Extracted text
How did Opera handle 2mn downloads in 2 days.

         

JLSeagull

5:18 am on Oct 3, 2005 (gmt 0)

10+ Year Member



How could a web-server handle 2 million downloads in just two days' time. Wouldn't it crash with that kind of logjam?

I am asking this question because my company is building a couple of portals where we would expect a seasonal surge every 3 months or so. I was wondering how should we prepare our Linux server (we have a VPS with 5gb space) for handling such crazy surges in traffic.

Any help would be most appreciated.

Rgds
JLSeagull

MattyMoose

12:10 am on Oct 6, 2005 (gmt 0)

10+ Year Member



For traffic like that, you need to distribute the load. No one webserver can handle that properly (not to mention actual WAN links and switches and and and)

If you're expecting massive amounts of geographically disperse traffic, then dispersing your data to multiple co-locations is the key. Have a setup on the East coast USA, another West Coast, one Euro, one Asia, etc... Traffic would actually be directed by either DNS servers, or rerouted once someone hits your site based on some ip to country lookup system.

Data excerpt
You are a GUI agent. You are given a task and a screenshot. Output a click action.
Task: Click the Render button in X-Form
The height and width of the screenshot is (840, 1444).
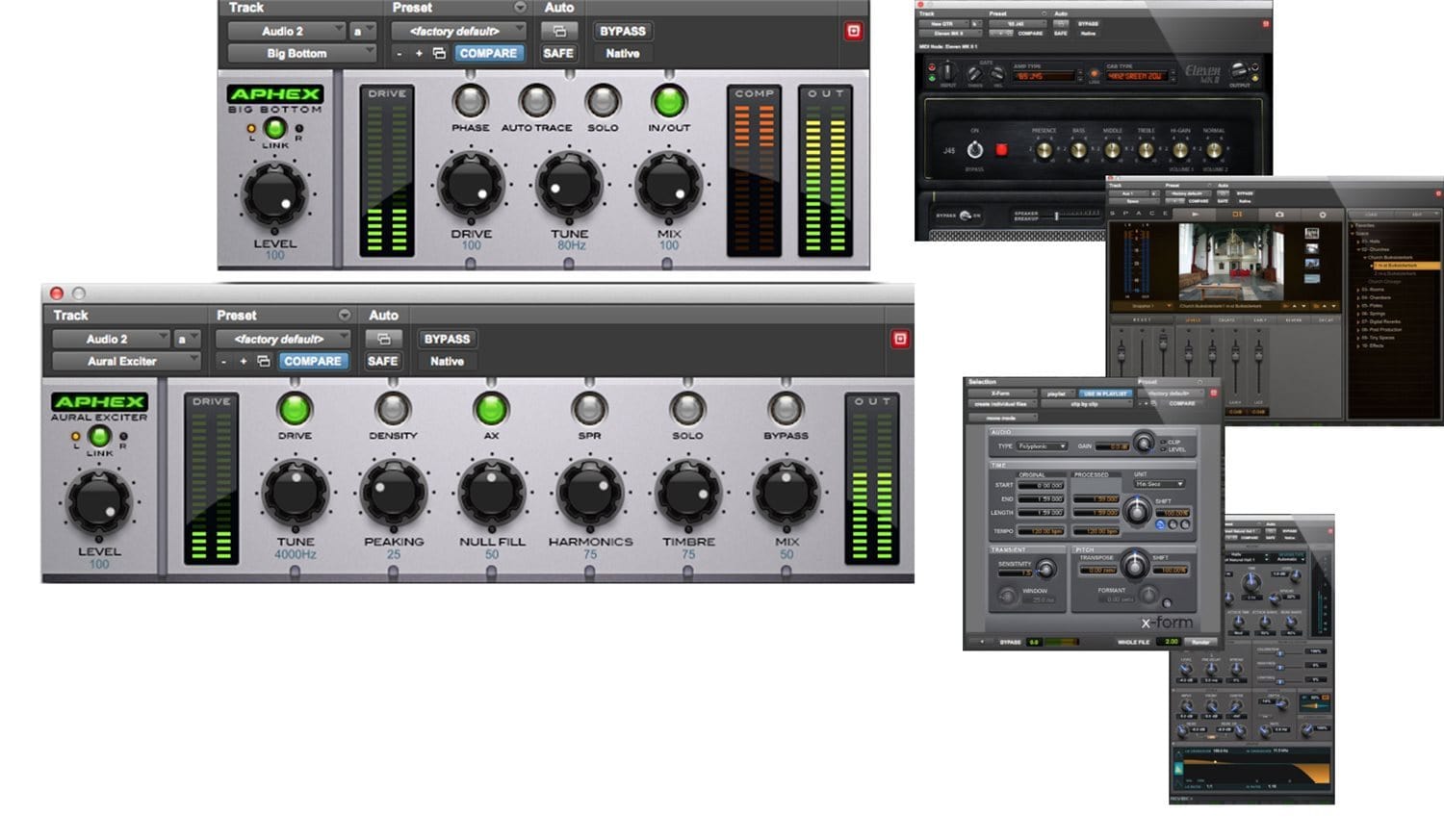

Problems to work on
1. Answer these questions about the forum thread, one line each:
(a) How much space does the VPS mentioned by JLSeagull have?
(b) How often does JLSeagull's company expect a seasonal surge?
(c) According to MattyMoose, by what two means could traffic be directed?
2. List every location that MattyMoose suggests for a setup in the forum thread.

Answers
1.
(a) 5gb
(b) Every 3 months or so
(c) By DNS servers, or by rerouting once someone hits the site, based on an ip to country lookup system

2.
East coast USA
West Coast
Euro
Asia